Stored dataset items
________________
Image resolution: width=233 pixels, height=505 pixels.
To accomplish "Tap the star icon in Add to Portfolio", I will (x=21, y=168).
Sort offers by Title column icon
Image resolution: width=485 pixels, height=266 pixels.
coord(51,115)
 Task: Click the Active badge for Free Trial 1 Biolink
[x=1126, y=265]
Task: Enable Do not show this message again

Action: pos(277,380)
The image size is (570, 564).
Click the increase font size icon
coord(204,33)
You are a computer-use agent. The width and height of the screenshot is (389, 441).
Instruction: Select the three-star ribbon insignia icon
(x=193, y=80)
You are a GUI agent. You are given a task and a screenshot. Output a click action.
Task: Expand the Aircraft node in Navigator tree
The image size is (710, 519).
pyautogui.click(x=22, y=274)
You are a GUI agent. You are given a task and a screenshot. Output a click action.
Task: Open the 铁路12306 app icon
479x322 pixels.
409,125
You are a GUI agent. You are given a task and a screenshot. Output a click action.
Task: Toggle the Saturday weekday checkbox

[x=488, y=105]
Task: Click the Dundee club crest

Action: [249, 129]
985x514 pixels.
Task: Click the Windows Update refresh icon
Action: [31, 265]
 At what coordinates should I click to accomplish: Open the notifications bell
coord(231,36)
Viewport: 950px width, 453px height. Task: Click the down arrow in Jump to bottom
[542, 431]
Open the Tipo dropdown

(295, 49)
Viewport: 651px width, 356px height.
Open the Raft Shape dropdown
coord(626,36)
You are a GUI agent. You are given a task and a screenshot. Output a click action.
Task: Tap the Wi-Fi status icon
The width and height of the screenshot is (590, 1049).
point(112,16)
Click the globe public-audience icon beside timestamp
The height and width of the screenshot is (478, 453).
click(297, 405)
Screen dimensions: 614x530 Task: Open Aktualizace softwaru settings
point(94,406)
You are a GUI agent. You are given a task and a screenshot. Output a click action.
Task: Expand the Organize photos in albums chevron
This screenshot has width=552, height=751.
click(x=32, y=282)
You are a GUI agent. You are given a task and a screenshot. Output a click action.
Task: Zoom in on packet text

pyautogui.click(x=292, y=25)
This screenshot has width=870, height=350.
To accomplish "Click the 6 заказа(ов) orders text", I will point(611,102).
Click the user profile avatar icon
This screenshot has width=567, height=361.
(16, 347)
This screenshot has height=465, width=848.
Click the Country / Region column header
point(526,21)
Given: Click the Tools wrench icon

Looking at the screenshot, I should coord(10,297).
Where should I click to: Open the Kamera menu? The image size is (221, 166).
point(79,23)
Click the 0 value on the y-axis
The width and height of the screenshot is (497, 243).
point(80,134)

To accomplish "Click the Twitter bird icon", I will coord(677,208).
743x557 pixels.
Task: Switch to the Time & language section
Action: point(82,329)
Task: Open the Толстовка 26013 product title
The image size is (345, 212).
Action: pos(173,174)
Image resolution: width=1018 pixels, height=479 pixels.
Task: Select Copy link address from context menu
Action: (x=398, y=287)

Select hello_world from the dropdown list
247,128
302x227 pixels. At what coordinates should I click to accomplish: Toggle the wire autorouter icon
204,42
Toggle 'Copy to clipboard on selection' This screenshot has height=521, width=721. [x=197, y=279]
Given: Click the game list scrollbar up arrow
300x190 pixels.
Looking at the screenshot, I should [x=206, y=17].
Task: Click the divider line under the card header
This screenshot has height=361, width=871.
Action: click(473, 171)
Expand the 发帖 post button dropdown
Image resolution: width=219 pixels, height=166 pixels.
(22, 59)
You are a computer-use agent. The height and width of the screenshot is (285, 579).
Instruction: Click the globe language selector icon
________________
Restating the data word for word is the whole task.

§ **Answer to the exercise**:
Image resolution: width=233 pixels, height=505 pixels.
To accomplish "Tap the star icon in Add to Portfolio", I will (x=21, y=168).
Sort offers by Title column icon
Image resolution: width=485 pixels, height=266 pixels.
coord(51,115)
 Task: Click the Active badge for Free Trial 1 Biolink
[x=1126, y=265]
Task: Enable Do not show this message again

Action: pos(277,380)
The image size is (570, 564).
Click the increase font size icon
coord(204,33)
You are a computer-use agent. The width and height of the screenshot is (389, 441).
Instruction: Select the three-star ribbon insignia icon
(x=193, y=80)
You are a GUI agent. You are given a task and a screenshot. Output a click action.
Task: Expand the Aircraft node in Navigator tree
The image size is (710, 519).
pyautogui.click(x=22, y=274)
You are a GUI agent. You are given a task and a screenshot. Output a click action.
Task: Open the 铁路12306 app icon
479x322 pixels.
409,125
You are a GUI agent. You are given a task and a screenshot. Output a click action.
Task: Toggle the Saturday weekday checkbox

[x=488, y=105]
Task: Click the Dundee club crest

Action: [249, 129]
985x514 pixels.
Task: Click the Windows Update refresh icon
Action: [31, 265]
 At what coordinates should I click to accomplish: Open the notifications bell
coord(231,36)
Viewport: 950px width, 453px height. Task: Click the down arrow in Jump to bottom
[542, 431]
Open the Tipo dropdown

(295, 49)
Viewport: 651px width, 356px height.
Open the Raft Shape dropdown
coord(626,36)
You are a GUI agent. You are given a task and a screenshot. Output a click action.
Task: Tap the Wi-Fi status icon
The width and height of the screenshot is (590, 1049).
point(112,16)
Click the globe public-audience icon beside timestamp
The height and width of the screenshot is (478, 453).
click(297, 405)
Screen dimensions: 614x530 Task: Open Aktualizace softwaru settings
point(94,406)
You are a GUI agent. You are given a task and a screenshot. Output a click action.
Task: Expand the Organize photos in albums chevron
This screenshot has width=552, height=751.
click(x=32, y=282)
You are a GUI agent. You are given a task and a screenshot. Output a click action.
Task: Zoom in on packet text

pyautogui.click(x=292, y=25)
This screenshot has width=870, height=350.
To accomplish "Click the 6 заказа(ов) orders text", I will point(611,102).
Click the user profile avatar icon
This screenshot has width=567, height=361.
(16, 347)
This screenshot has height=465, width=848.
Click the Country / Region column header
point(526,21)
Given: Click the Tools wrench icon

Looking at the screenshot, I should coord(10,297).
Where should I click to: Open the Kamera menu? The image size is (221, 166).
point(79,23)
Click the 0 value on the y-axis
The width and height of the screenshot is (497, 243).
point(80,134)

To accomplish "Click the Twitter bird icon", I will coord(677,208).
743x557 pixels.
Task: Switch to the Time & language section
Action: point(82,329)
Task: Open the Толстовка 26013 product title
The image size is (345, 212).
Action: pos(173,174)
Image resolution: width=1018 pixels, height=479 pixels.
Task: Select Copy link address from context menu
Action: (x=398, y=287)

Select hello_world from the dropdown list
247,128
302x227 pixels. At what coordinates should I click to accomplish: Toggle the wire autorouter icon
204,42
Toggle 'Copy to clipboard on selection' This screenshot has height=521, width=721. [x=197, y=279]
Given: Click the game list scrollbar up arrow
300x190 pixels.
Looking at the screenshot, I should [x=206, y=17].
Task: Click the divider line under the card header
This screenshot has height=361, width=871.
Action: click(473, 171)
Expand the 发帖 post button dropdown
Image resolution: width=219 pixels, height=166 pixels.
(22, 59)
You are a computer-use agent. The height and width of the screenshot is (285, 579).
Instruction: Click the globe language selector icon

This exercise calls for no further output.